Victoria Szopinski campaigns for city council

Ashley Seaton

Victoria Szopinski has spent most of her adult life

as a part of Ames. She completed her undergraduate degree in

business at Iowa State, and while she moved to many places after

graduation, she always had a room at her parents’ house to come and

stay for awhile.

Szopinski moved to stay in Ames in 2000. After

working as the director of conference services at the Catt Center,

she now takes care of her son and is an avid volunteer in the city

of Ames.

When asked why she wants to run for city council,

Szopinski said she always has had a strong political interest, and

this election season happens to be the right time.

“It’s something I’ve wanted to do for a long time,

and it was a good time,” she said. “It’s always more advantageous

to run when the former chair[man, Riad Mahayni,] is incumbent.”

On the relationship between Iowa State and the Ames

community, Szopinski believes in selling Ames as one entity, thus

their relationship is extremely important.

“There’s a long history of collaborative undertaking

between the university and the city,” she said, emphasizing this is

something that she would like to continue.

Working together, she hopes that the city and the

university can help build up “flat space” for added room to house

conferences and events.

“The city is currently in negotiation with the

university to look at how we can build some additional flat space,”

she said. “Conferences are going elsewhere because we have a

limited use of Hilton. Hilton is the only place we have in the city

that has big floor space. And when you bring in conferences and

conventions you need that big floor space to do displays or large

events where you can have everybody in the same room. Athletics is

using it most of the time so the availability is diminished.”

She feels that, because her background as director of

conference services, she has expertise in bringing groups in by

showcasing all of the wonderful things about Ames. An example being

when she helped sign a three year contract with Odyssey of the

Mind, a competition for students, which brought in almost $40

million in revenue.

As far as issues affecting the city as a whole,

Szopinski said that “CyRide is certainly a concern with the rise in

rates and the frequency of routes. I’m understanding that people

living out in the apartments or on 16th Street only have the bus

coming out there a few times a day. … The health of CyRide is

important to students.”

Szopinski also is concerned with increasing the tax

base for the city by adding additional retail space to the area and

finding a solution to the problem of loosing consumers’ shopping

dollars to other communities.

She would also like to see improvements in Campustown

to help make a more “vibrant” area that gives more incentive for

businesses to come to Ames. She would like to see a “wider variety

of shopping choices” such as a bookstore or a funky women’s

clothing shop.

Data lines:

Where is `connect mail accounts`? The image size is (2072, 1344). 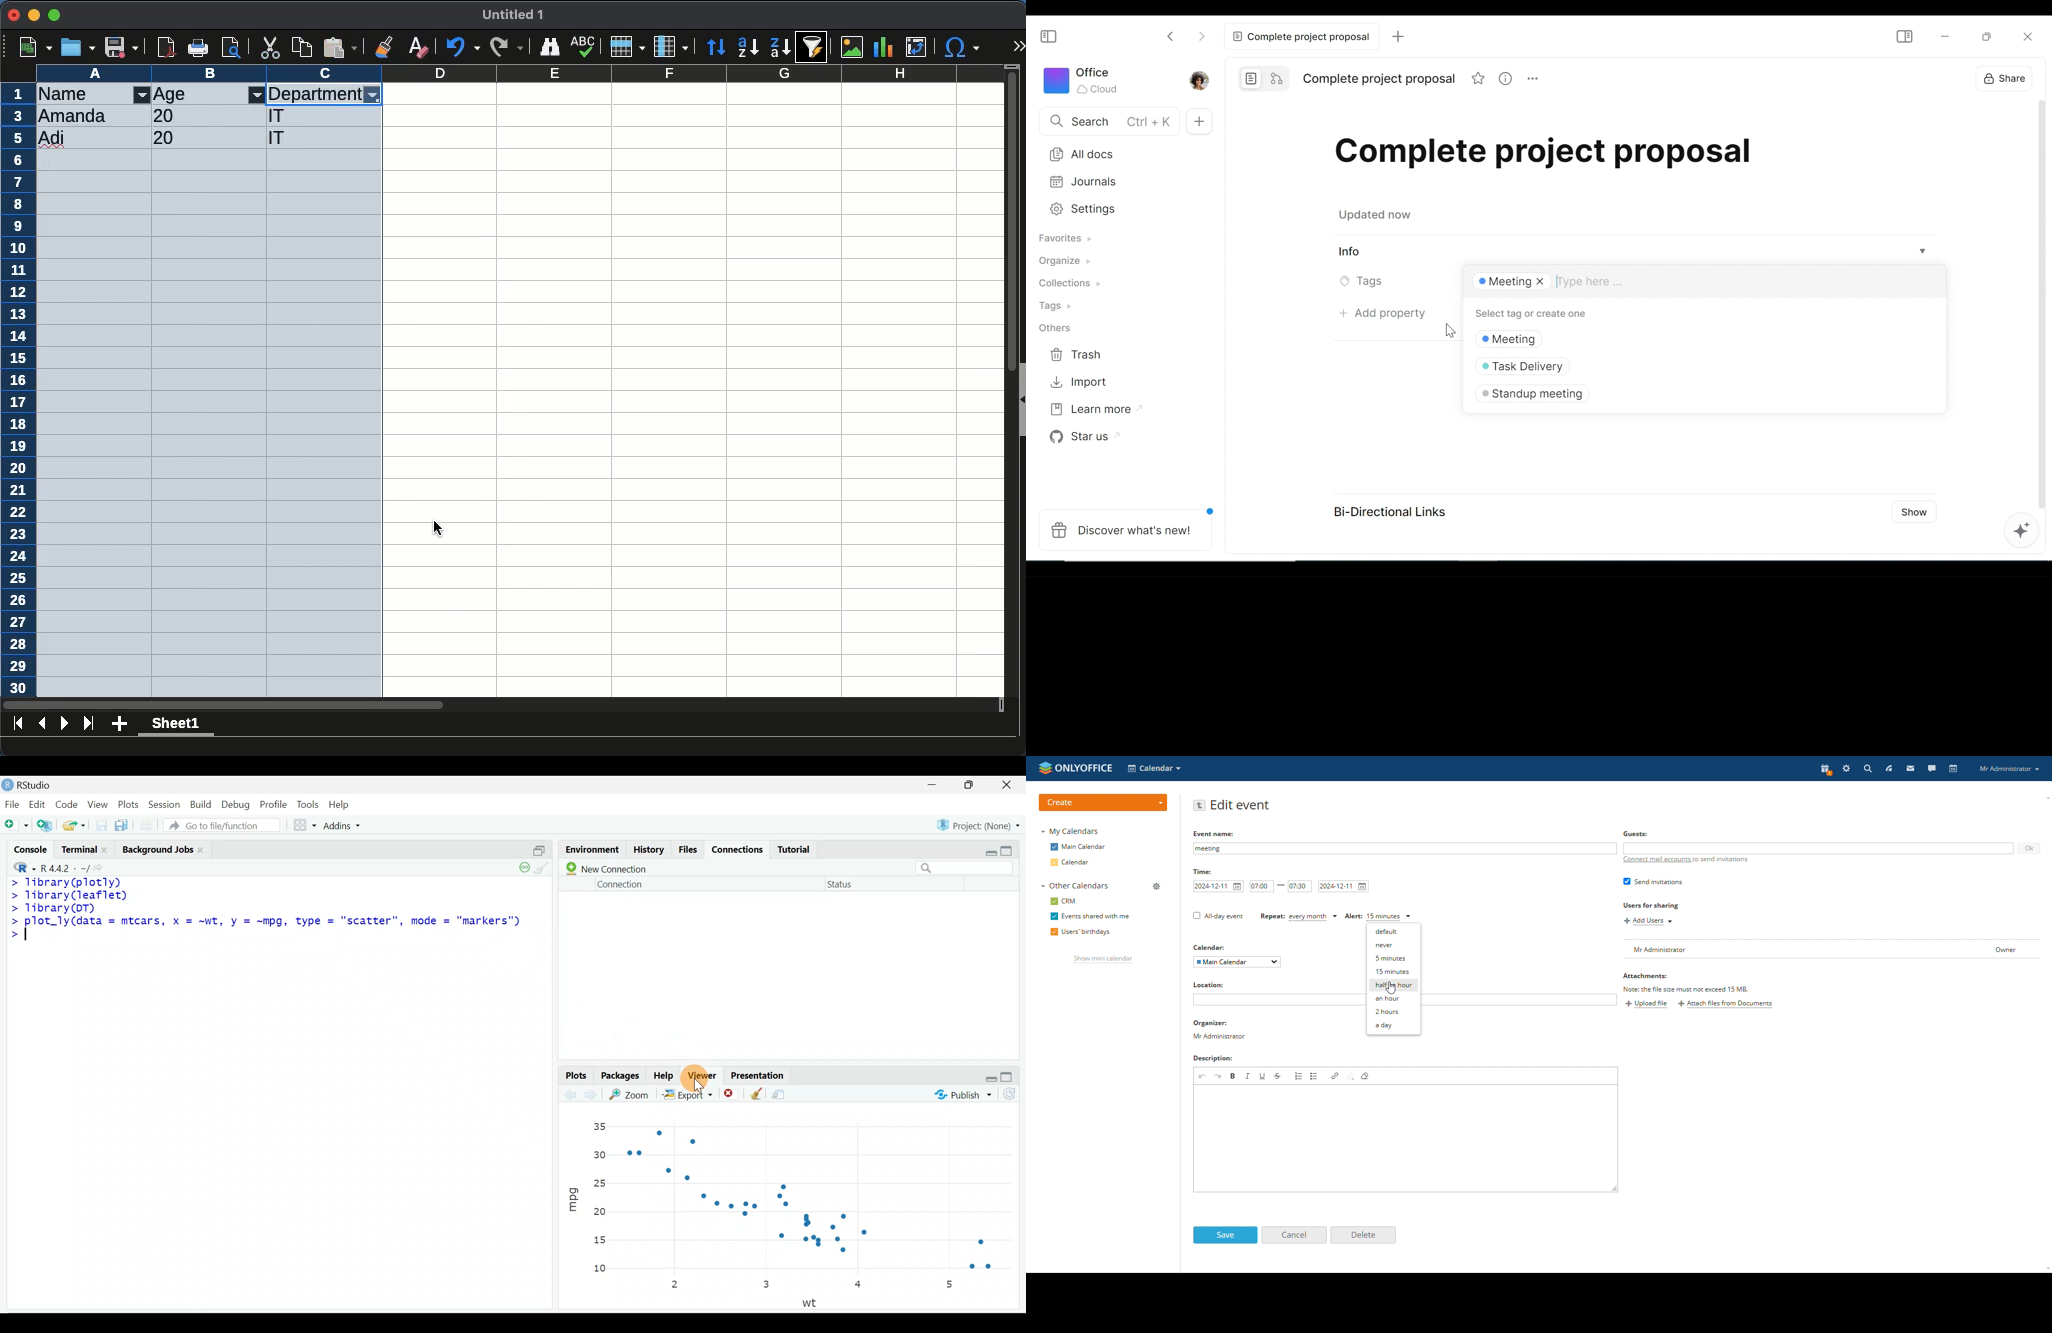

Tasks and exercises:
a. In the article above about Victoria Szopinski's run for city council, what job did she hold at the Catt Center?
b. Continue the article about Victoria Szopinski's city council campaign, picking up after its final sentence.

Answers to each task:
a. Director of conference services.

b.
“It’s in the universities interest to have a more

vibrant Campustown because it’s part of the draw,” she said.

Szopinski also has a passion for sustainability and

the environment and would like to see students getting involved in

bringing new ideas to the council.

“There are a number of initiatives that the city

council can bring to the forefront. I think students, in general,

should be concerned with how the city that there university is

located in is run,” she said. “I particularly have a passion for

sustainability and environmental concerns. … Students should be

concerned with how we generate our electricity, what we’re doing to

keep the city clean, etc.

She stressed that student involvement in government

can help some of these sustainability projects move forward.

“Students have a lot of new ideas that people like

myself haven’t had the opportunity to be exposed to. … Bring it

to city council. Part of the reason for [the city council] is that

people can bring their concerns and ask, ‘Why is this happening?’

Everyone has that responsibility to bring concerns and ideas of how

to make things better.”

One of Szopinski’s main goals as a city council

representative would be to ask many questions.

“That is part of what this job is about. … How are

other cities pulling it off? How did they manage to keep and

attract businesses?” she said.

Increasing the tax revenue by increased shopping

districts is another thing she is concerned with. Szopinski truly

feels that there is a dire need to help with social and human

services, clean energy and improving the overall life style of the

citizens of Ames. She feels that this can be done by increasing the

draw for businesses and events to come to the area. She feels that

above all else the goal is to sustain and improve.

“[Ames] has a lot to offer. … It is a community

that works in a lot of ways. But everything can always be

improved,” she said.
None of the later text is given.